Les résultats : une équipe qui s’empare de l’outil, un collectif qui tient dans la durée
Après plusieurs mois d’usage, le bilan de la MIFE Isère est net. Les réunions d’équipe hebdomadaires ont trouvé leur format. Les équipes thématiques se retrouvent sur leurs tables sans qu’on ait besoin de leur envoyer un lien à chaque fois. Les comptes-rendus sont là, accessibles, sans qu’il faille les chercher.
Mais ce qui importe le plus à Karine Troussier-Duret, c’est quelque chose de moins mesurable : l’équipe s’est approprié l’outil. Pas parce qu’on l’a obligée. Parce qu’elle y a trouvé quelque chose qu’elle ne trouvait pas ailleurs.
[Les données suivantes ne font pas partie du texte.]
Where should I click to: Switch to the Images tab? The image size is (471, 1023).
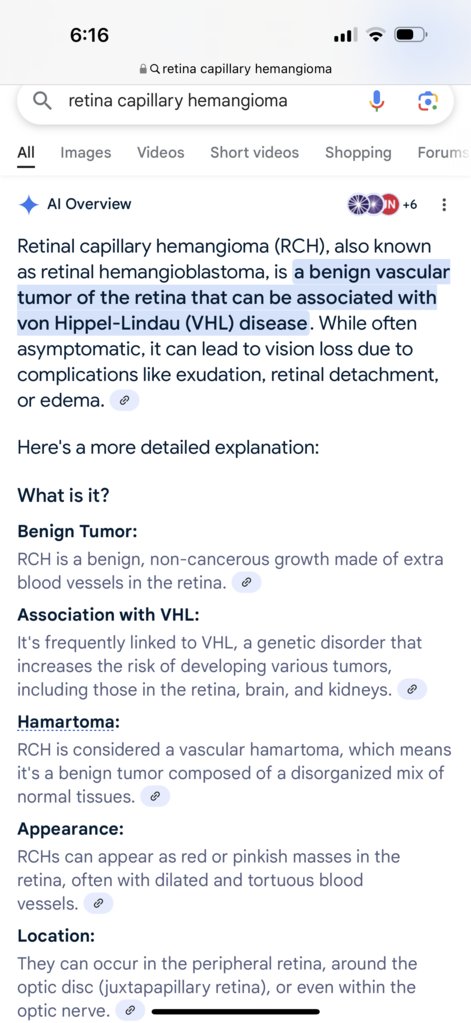pyautogui.click(x=85, y=153)
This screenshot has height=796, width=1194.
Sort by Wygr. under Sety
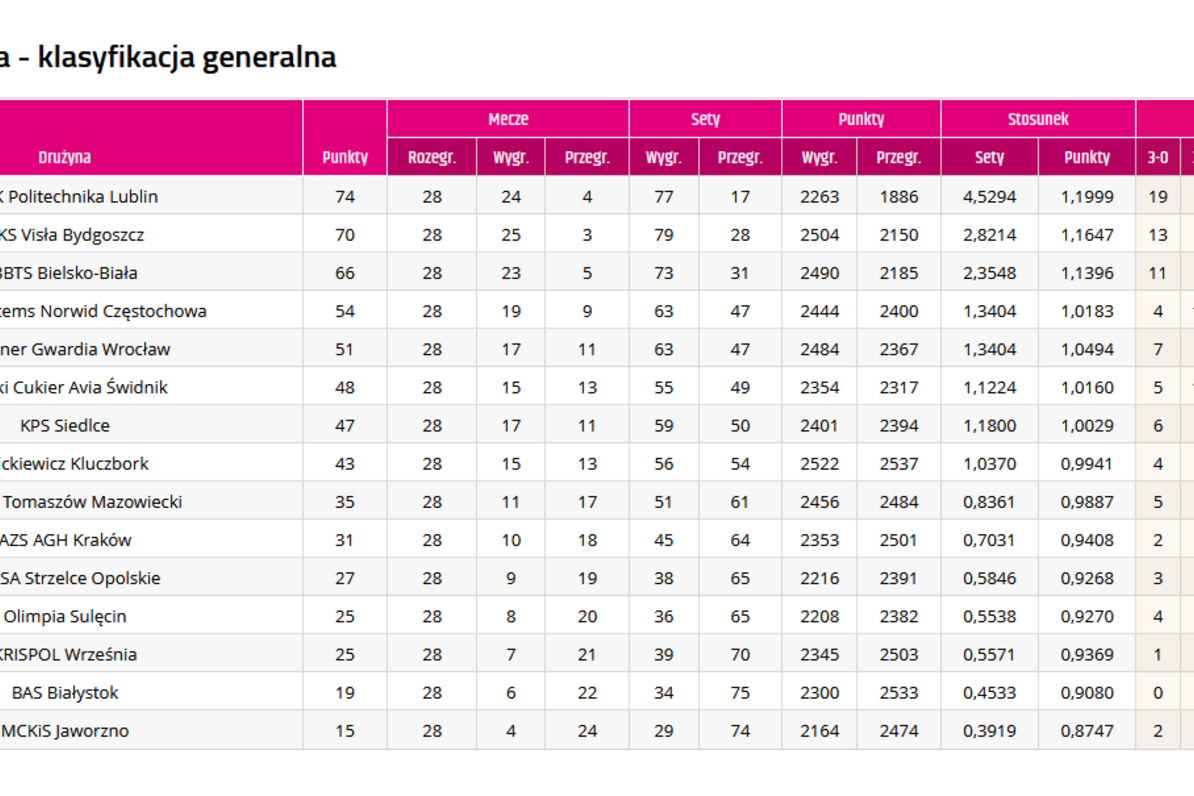[x=663, y=157]
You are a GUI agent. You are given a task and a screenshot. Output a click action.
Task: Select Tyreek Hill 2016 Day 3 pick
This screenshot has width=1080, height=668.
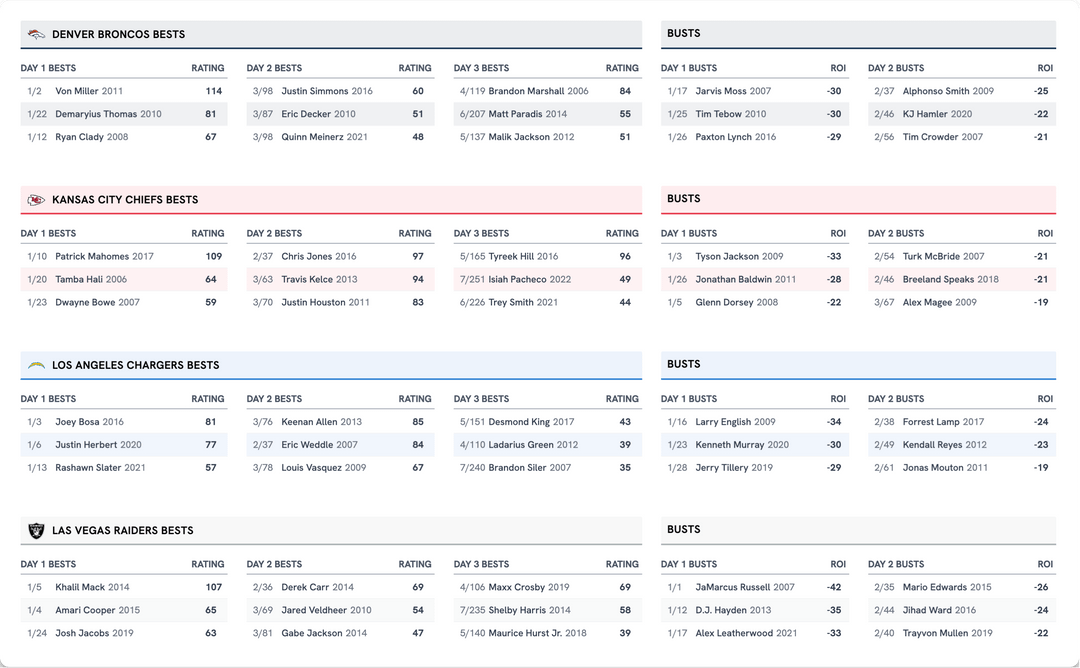coord(523,257)
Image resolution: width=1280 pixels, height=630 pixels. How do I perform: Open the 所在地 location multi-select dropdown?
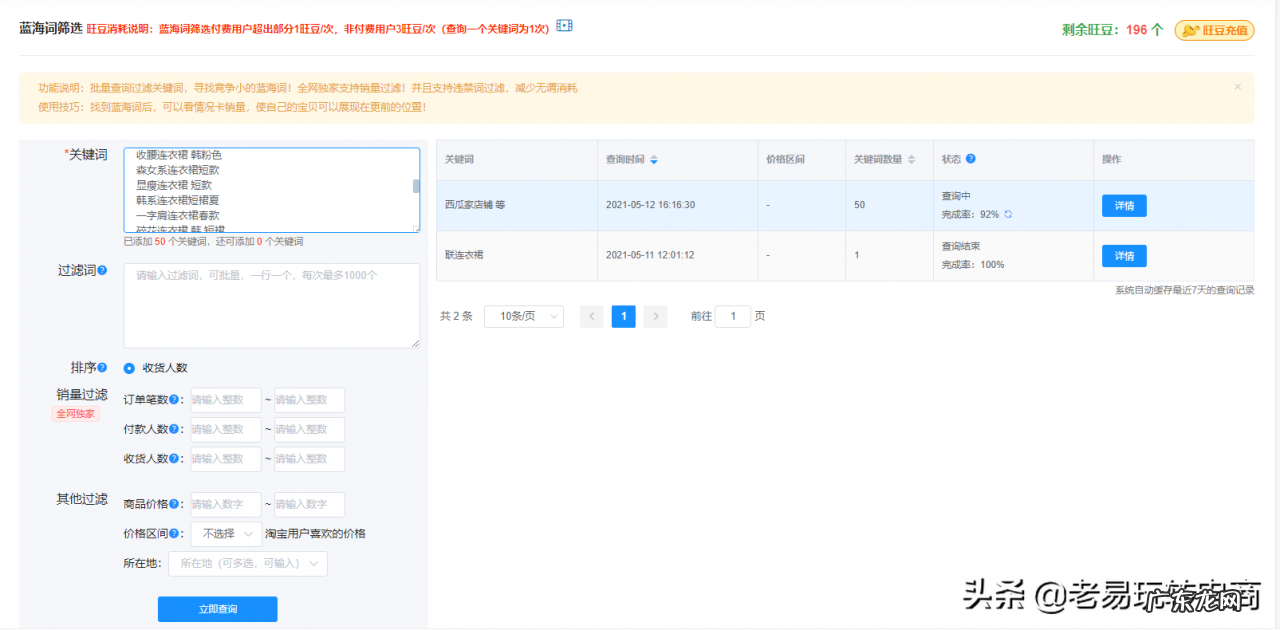click(x=247, y=564)
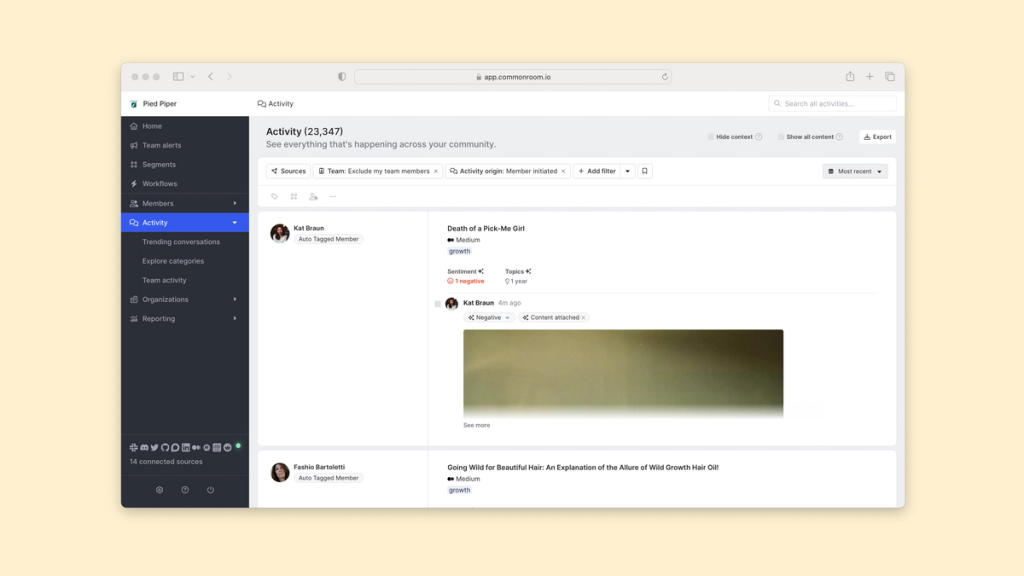
Task: Select the checkbox next to Kat Braun's post
Action: click(x=438, y=303)
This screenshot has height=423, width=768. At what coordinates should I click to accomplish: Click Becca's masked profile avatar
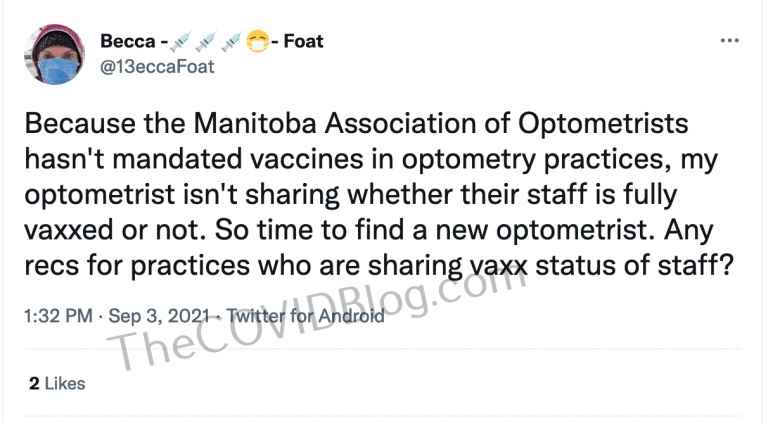(x=54, y=55)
« Je n’ai pas forcé l’utilisation. Je laisse l’équipe s’en emparer. Au fil du temps, je m’aperçois que toutes les vignettes sont allumées. » Karine Troussier-Duret, directrice de la MIFE Isère
Pour la MIFE Auvergne, qui a suivi un chemin comparable, c’est la même observation : Glowbl est devenu le lieu où l’équipe existe à distance, pas juste l’outil où elle se réunit. La réunion mensuelle en présentiel reste importante elle reste le moment où on se voit vraiment. Mais le distanciel sur Glowbl n’est plus le pis-aller entre deux rencontres physiques. Il est le trait d’union qui maintient la cohésion d’une session à l’autre.
« On se voit une fois par mois en présentiel, mais après c’est ponctué tout le temps de réunions Glowbl. Le fait d’alterner de cette manière, ça maintient une cohésion d’équipe. » Delphine Bastard, directrice de la MIFE Auvergne
Ce qu’on retient
La réunion d’équipe à distance ne devient utile que quand elle cesse d’être un événement ponctuel pour devenir un lieu permanent. Ce glissement de l’outil de réunion à l’espace de travail partagé est ce qui différencie fondamentalement Glowbl des outils de visio classiques dans un contexte d’équipe multi-sites.
Ce n’est pas une question de fonctionnalités supplémentaires. C’est une question d’architecture : est-ce que l’outil pense à l’équipe comme à un groupe qui existe dans la durée, ou comme à une série d’appels ponctuels ?
Pour les directeurs de structures qui gèrent des équipes dispersées sur plusieurs sites réseaux associatifs, structures d’insertion, organismes de formation avec plusieurs antennes la réponse à cette question change ce qu’on peut construire avec une équipe à distance.